Buried Stones, Buried Dreams

Producer of the Work / Filmmaker: 

Mt. Moriah Preservation Society with Scribe Video Center

Filmmaker Facilitator: 

Videomaking Consultant - Peter Halperin, Humanities Consultant - Rebekah Buchanan, Post Production - Sara Leavitt

Year released: 
2005
Length: 
10 min 53 seconds

Mount Moriah Cemetery occupies a broad expanse of gently rolling land near Cobbs Creek, straddling Southwest Philadelphia and Delaware County. The burial ground features an ornate brownstone gatehouse built in the Norman castellated style, and its gravestones range from humble markers to grand mausoleums. The final resting place of a diverse array of people from the region, Mount Moriah is especially noted for its Civil War soldiers, particularly from the Battle of Gettysburg. Although the cemetery was once one of the Philadelphia region's premiere burial grounds, Mount Moriah gradually fell into disrepair. Garbage littered the grounds, and gravestones lay hidden beneath the undergrowth.

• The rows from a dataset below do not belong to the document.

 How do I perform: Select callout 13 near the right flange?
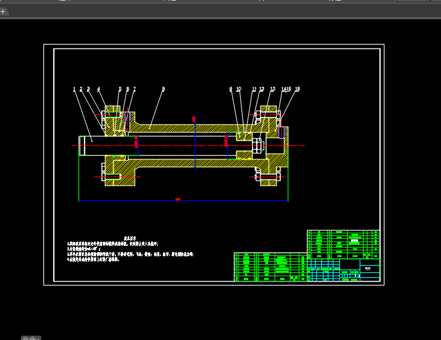[272, 88]
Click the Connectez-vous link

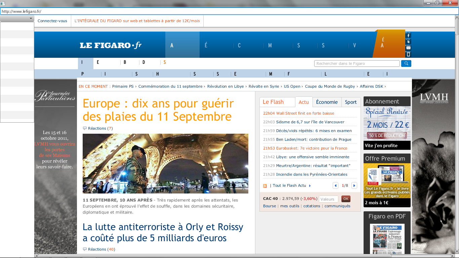pyautogui.click(x=52, y=21)
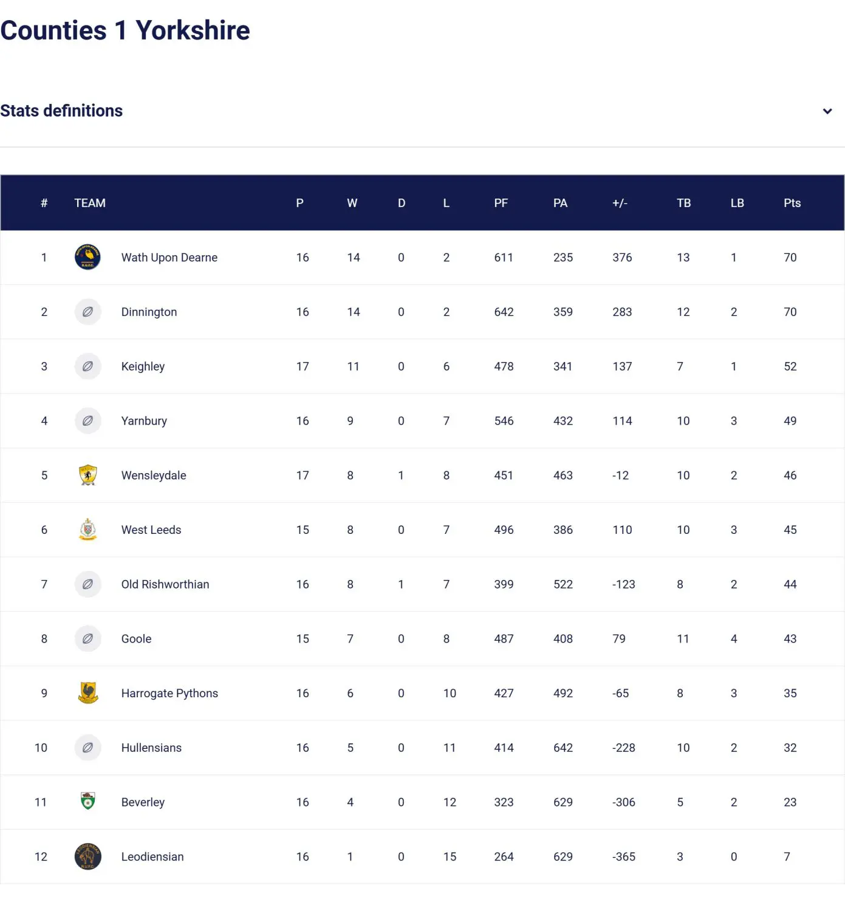The width and height of the screenshot is (845, 911).
Task: Click the Dinnington placeholder rugby ball icon
Action: pyautogui.click(x=87, y=312)
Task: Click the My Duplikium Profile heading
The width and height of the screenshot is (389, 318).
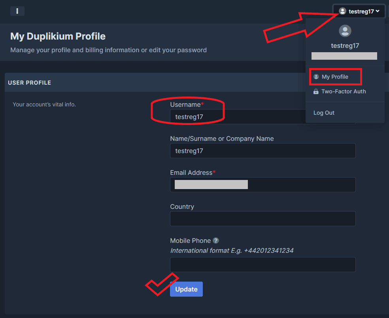Action: tap(58, 36)
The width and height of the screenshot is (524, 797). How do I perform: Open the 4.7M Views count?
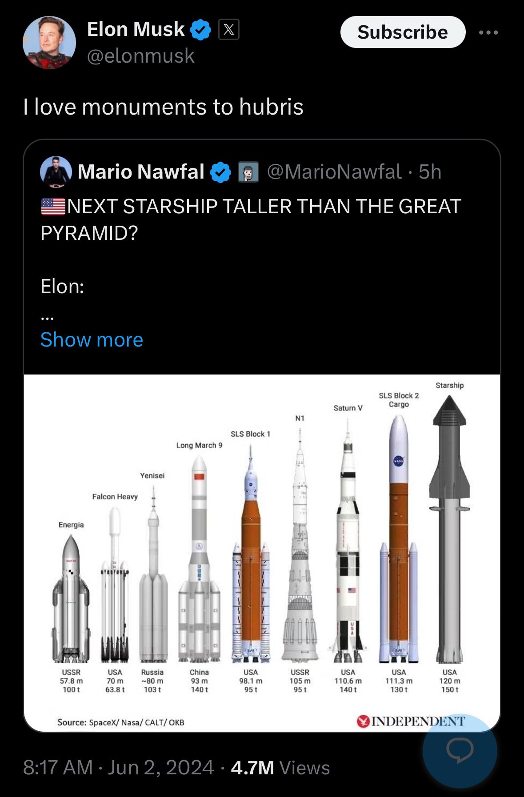(x=280, y=768)
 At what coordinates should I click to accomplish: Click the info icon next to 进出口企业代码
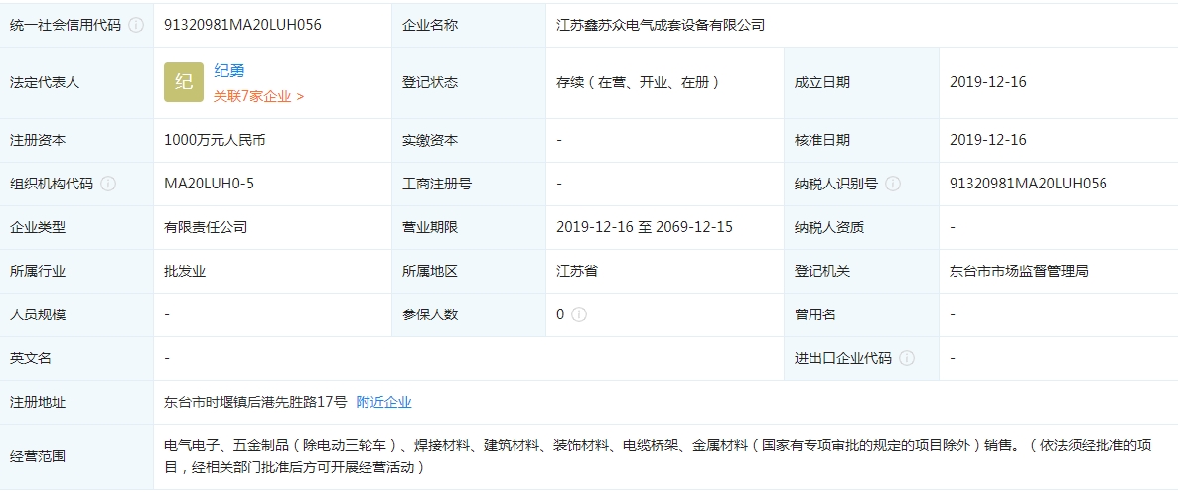click(907, 358)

Neighborhood residents and the kin of Mount Moriah's eternal inhabitants are disturbed by the condition of the cemetery, and raise important questions about our responsibilities to the dead. "Cemeteries just can't work without the living," says local historian and author Thomas Keels.Buried Stones, Buried Dreams features those who want to restore the cemetery, out of respect for its war dead, and so that its rich heritage can be passed down to future generations. "When you study how people are buried," says Keels, "you're looking at a social history, an economic history, and racial and religious history of the city of Philadelphia."